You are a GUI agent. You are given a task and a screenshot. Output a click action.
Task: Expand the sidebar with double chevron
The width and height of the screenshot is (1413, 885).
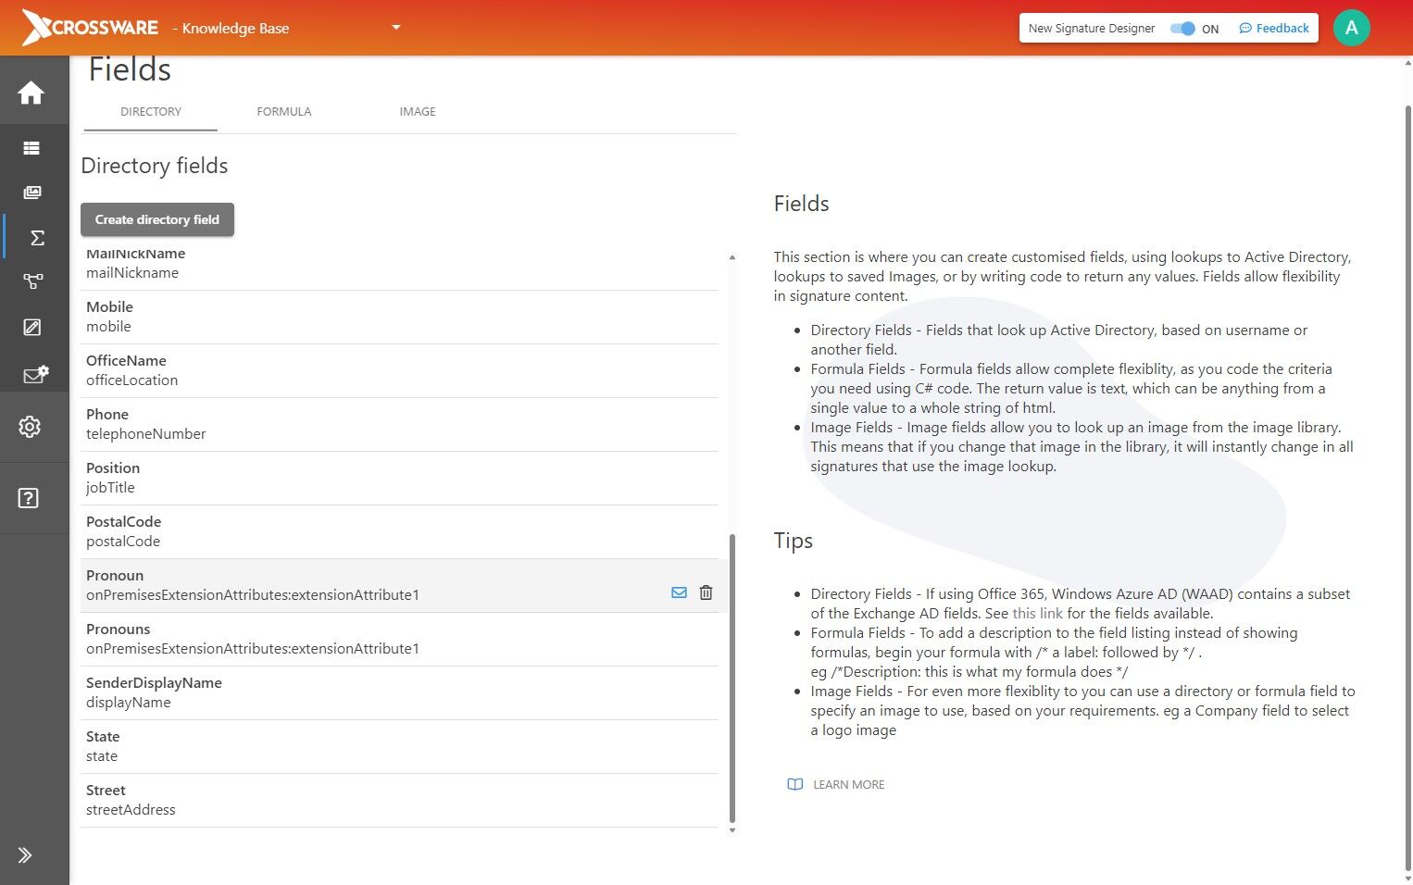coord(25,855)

------------------------------------------------------------------------

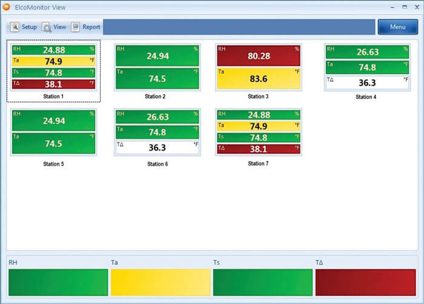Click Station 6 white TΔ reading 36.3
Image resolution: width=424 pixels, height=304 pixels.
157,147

------------------------------------------------------------------------

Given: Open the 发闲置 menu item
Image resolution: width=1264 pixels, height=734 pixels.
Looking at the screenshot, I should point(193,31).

------------------------------------------------------------------------

- [STATED EXERCISE]: Arrange the listing from the line with "Given: Open the 发闲置 menu item" to the line with "Looking at the" as a Markdown table with the columns Number and Record line, omitting any blank lines.

- [THE RESPONSE]:
| Number | Record line |
|---|---|
| 1 | Given: Open the 发闲置 menu item |
| 2 | Image resolution: width=1264 pixels, height=734 pixels. |
| 3 | Looking at the screenshot, I should point(193,31). |